Aimed primarily at deep learning applications, the DGX-2 system is 10 times more powerful than the Volta GPU-powered version of its predecessor DGX-1, which was only released in September, the company said. The chipmaker’s engineers were able to get so much more performance in the box by packing it with twice the amount of GPUs, upgrading each GPU with twice as much memory as before, using a brand new GPU interconnection technology, and improving Nvidia deep learning software.
The Santa Clara, California-based company is the leading maker of GPUs, which accelerate computer graphics but also run inside machines used to train neural networks, a type of computing system that learns on its own by analyzing vast amounts of data.
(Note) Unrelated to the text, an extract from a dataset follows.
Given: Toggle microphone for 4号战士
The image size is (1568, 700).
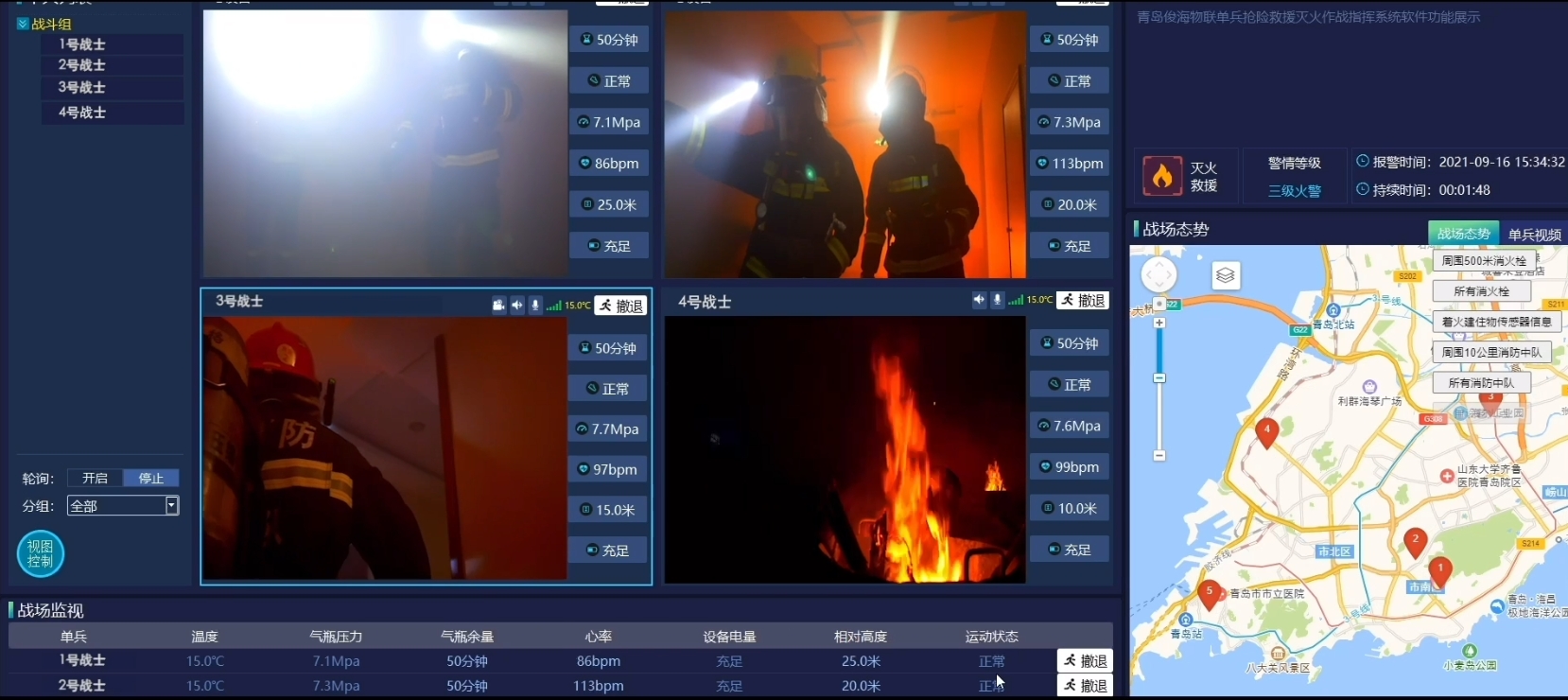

Neural networks power deep learning, the most widely used type of machine learning that’s driving today’s AI boom.
DGX-2, which Nvidia founder and CEO Jensen Huang announced at the GTC summit in San Jose, is the first system to use Nvidia’s new GPU interconnection technology, called NVSwitch, also announced at the summit. NVSwitch improves upon the previously existing GPU fabric NVLink by linking every one of the 16 GPUs inside the box to every other. It provides five times more bandwidth than the top PCIe switch on the market, the company said.
“This new switch can process and communicate NVLink across all the GPUs,” Ian Buck, VP and general manager of Nvidia’s Tesla Data Center business, said in a phone briefing with reporters.
"Every single GPU can communicate to every other single GPU at 20 times the bandwidth of PCI Express," Huang said in his GTC keynote. The switch transfers 300GB per second.
Also at the summit, the company announced that its top-shelf data center GPU, the Tesla V100, now ships with double the memory. The new 32GB GPUs are what’s powering Nvidia’s new supercomputer in a box.
“Combining all these new GPUs now with a fully switched NVLink fabric we can achieve the next level of AI systems,” Buck said.
Huang referred to the $399,000 DGX-2 as "the world's largest GPU."
A single DGX-2 box provides performance that’s “equivalent of 300 [Intel] Skylake servers,” Jim McHugh, Nvidia’s VP and general manager for Deep Learning Systems, said on the call. “That’s basically 15 racks of servers, which will save a lot” of space and power in the data center.
The Skylake cluster would come "easily for $3 million," Huang said.
GPU sales brought $8.14 billion in revenue in Nvidia’s fiscal 2018. Of that, $1.93 billion came from GPUs sold into data centers for deep learning and more traditional high-performance computing workloads – a 133 percent increase from the previous fiscal year, the company said. The other GPUs sold power things like gaming PCs and high-end desktops running professional visualization software, as well as cryptocurrency mining.
Cloud giants like Amazon Web Services, Microsoft Azure, and Google Cloud Platform are responsible for much of Nvidia’s data center GPU revenue; all top cloud service providers have deployed its GPUs to power their own AI applications, to give developers who use their cloud infrastructure services ways to build AI features into their own applications, and to provide raw GPU computing power as a service.